Effective refractive index and composition of oxidized porous silicon films

Abstract

The relationship between the refractive index of porous silicon, its porosity and oxidation degree has been calculated in the framework of the three-component Bruggeman effective medium model (silicon, SiO 2 and pores). It takes into account the fact that the gain of SiO 2 volume fraction, occurring in the course of oxidation, takes place with sacrifice in the silicon component, and the enhanced volume of the solid phase results in the decrease of porosity. Dependence of porosity on the effective refractive index for oxidized films with various initial porosity p in is limited by the curves for the two-component media: silicon and pores (Si+V) and porous oxide (SiO 2+V).
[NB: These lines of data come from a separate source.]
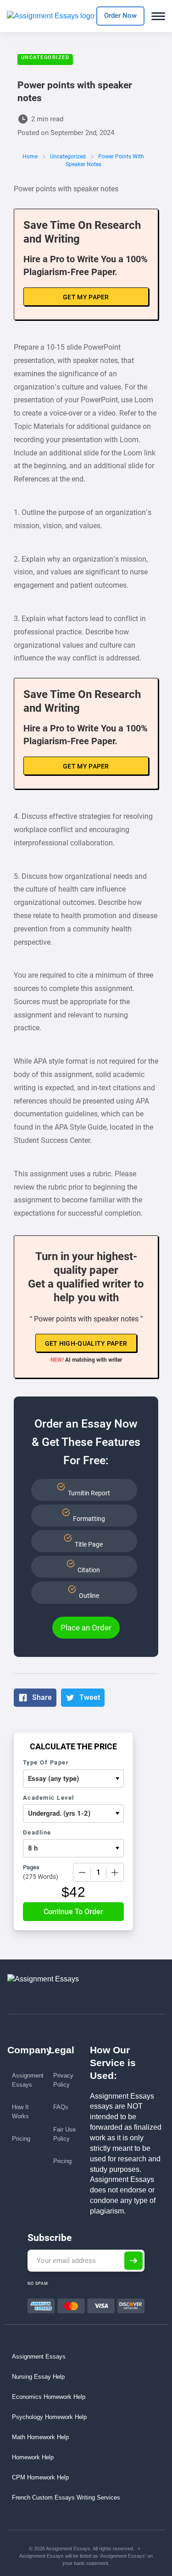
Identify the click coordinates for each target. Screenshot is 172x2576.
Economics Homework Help (48, 2396)
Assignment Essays (28, 2080)
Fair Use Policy (64, 2134)
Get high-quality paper (86, 1343)
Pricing (21, 2138)
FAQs (60, 2107)
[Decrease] (82, 1872)
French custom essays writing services (66, 2497)
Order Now (120, 15)
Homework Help (33, 2457)
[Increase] (114, 1872)
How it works (20, 2112)
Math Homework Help (40, 2437)
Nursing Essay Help (38, 2376)
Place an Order (86, 1627)
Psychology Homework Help (49, 2417)
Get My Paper (86, 297)
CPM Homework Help (40, 2477)
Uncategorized (45, 57)
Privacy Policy (63, 2080)
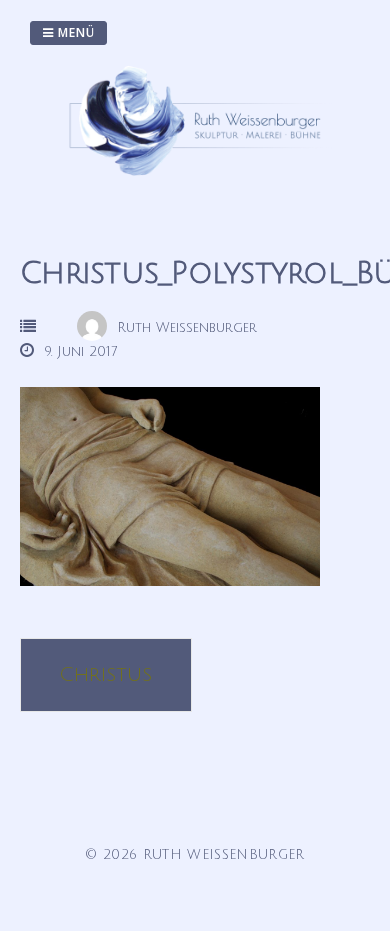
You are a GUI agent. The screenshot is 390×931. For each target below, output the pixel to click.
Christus (105, 675)
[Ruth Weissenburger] (200, 182)
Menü (74, 32)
Films with p in>56% remain porous even after the 100% oxidation of silicon carcass, and those with lower p in become poreless at a certain value of oxidation degree and form another two-component system: Si+SiO 2. It has been shown how the SiO 2 content in the oxidized porous silicon is obtained by using the calculated relations and graphs, when the experimental values of the refractive index and porosity (or the refractive index alone before and after oxidation) are known, and, vice versa, how the refractive index and the oxidation degree are determined from porosity variation resulting from oxidation. It has been found by ellipsometry in stain etched porous films that, as oxidation proceeds, the refractive index, the extinction coefficient and the optical thickness of the film decrease gradually, whereas the film thickness grows. Analysis of the film thickness dependence on the oxidation degree revealed that it obeys the law valid for a silicon film without pores.